Description of the task:
Copy out every line in the entries below that includes "will".

[Items listed in a dataset]
_ _ _ _ _

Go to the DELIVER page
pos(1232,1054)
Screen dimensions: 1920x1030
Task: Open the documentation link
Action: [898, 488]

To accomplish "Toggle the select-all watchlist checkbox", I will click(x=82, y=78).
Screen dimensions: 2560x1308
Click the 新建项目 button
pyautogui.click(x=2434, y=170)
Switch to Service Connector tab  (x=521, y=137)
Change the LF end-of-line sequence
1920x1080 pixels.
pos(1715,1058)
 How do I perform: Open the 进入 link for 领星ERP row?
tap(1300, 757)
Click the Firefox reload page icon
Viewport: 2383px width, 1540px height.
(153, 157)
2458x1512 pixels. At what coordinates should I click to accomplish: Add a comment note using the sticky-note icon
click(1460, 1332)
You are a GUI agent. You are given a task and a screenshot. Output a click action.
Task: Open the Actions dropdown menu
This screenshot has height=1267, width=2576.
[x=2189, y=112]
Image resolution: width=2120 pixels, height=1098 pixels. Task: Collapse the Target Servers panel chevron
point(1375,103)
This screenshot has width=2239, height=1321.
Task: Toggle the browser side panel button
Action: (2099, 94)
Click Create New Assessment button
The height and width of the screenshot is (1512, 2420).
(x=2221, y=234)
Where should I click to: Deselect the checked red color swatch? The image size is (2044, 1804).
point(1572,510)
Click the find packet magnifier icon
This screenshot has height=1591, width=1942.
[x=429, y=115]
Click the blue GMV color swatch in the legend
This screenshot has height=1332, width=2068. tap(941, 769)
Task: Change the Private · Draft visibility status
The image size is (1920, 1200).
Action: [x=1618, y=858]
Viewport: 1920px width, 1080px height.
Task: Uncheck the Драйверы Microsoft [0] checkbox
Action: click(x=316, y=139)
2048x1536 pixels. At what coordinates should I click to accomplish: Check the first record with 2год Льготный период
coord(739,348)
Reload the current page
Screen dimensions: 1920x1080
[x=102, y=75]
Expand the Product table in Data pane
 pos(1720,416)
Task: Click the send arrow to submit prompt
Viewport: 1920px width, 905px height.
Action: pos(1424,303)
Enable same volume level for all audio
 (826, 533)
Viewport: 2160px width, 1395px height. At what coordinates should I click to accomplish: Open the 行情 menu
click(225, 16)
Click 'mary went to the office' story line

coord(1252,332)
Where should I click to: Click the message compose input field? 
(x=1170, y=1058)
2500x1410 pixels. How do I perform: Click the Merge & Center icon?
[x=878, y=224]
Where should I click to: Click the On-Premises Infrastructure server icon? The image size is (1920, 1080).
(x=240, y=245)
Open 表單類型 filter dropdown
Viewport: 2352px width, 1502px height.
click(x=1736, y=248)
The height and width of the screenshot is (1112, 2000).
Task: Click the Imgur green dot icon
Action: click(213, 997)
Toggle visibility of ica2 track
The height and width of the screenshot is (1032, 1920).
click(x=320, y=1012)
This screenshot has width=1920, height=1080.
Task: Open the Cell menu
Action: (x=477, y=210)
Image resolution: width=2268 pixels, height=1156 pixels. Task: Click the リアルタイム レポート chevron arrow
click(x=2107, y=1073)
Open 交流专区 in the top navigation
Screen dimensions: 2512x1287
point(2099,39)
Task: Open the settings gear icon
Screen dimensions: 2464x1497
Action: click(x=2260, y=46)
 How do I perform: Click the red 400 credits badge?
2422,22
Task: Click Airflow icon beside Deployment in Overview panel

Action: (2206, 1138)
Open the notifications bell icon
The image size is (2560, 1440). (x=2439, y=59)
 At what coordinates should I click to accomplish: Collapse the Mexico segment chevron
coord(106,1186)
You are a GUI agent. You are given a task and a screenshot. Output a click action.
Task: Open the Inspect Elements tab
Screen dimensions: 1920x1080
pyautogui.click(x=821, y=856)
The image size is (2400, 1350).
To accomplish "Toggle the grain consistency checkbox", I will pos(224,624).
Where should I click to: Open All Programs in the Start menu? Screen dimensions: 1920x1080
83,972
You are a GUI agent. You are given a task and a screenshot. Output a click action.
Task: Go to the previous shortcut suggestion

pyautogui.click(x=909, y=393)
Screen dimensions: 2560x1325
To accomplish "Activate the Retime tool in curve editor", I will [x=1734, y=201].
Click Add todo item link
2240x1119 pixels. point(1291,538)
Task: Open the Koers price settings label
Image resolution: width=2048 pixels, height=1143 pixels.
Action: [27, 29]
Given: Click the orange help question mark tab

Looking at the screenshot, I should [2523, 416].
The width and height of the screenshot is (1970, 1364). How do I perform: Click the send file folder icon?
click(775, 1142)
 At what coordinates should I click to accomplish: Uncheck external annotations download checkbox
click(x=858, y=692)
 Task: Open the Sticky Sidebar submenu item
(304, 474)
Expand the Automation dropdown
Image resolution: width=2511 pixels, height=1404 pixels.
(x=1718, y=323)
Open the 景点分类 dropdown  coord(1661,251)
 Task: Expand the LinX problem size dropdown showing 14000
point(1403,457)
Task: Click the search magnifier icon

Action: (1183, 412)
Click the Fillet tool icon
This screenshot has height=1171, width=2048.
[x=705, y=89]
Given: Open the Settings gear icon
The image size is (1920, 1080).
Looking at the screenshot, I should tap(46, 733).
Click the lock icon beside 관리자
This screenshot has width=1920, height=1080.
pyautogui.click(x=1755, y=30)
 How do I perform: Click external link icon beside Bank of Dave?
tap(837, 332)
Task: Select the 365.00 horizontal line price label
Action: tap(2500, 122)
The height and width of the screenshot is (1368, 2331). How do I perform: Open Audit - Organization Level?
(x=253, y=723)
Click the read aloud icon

_ _ _ _ _

Written reply:
To accomplish "Toggle the select-all watchlist checkbox", I will click(x=82, y=78).
To accomplish "Toggle the grain consistency checkbox", I will pos(224,624).
To accomplish "Activate the Retime tool in curve editor", I will [x=1734, y=201].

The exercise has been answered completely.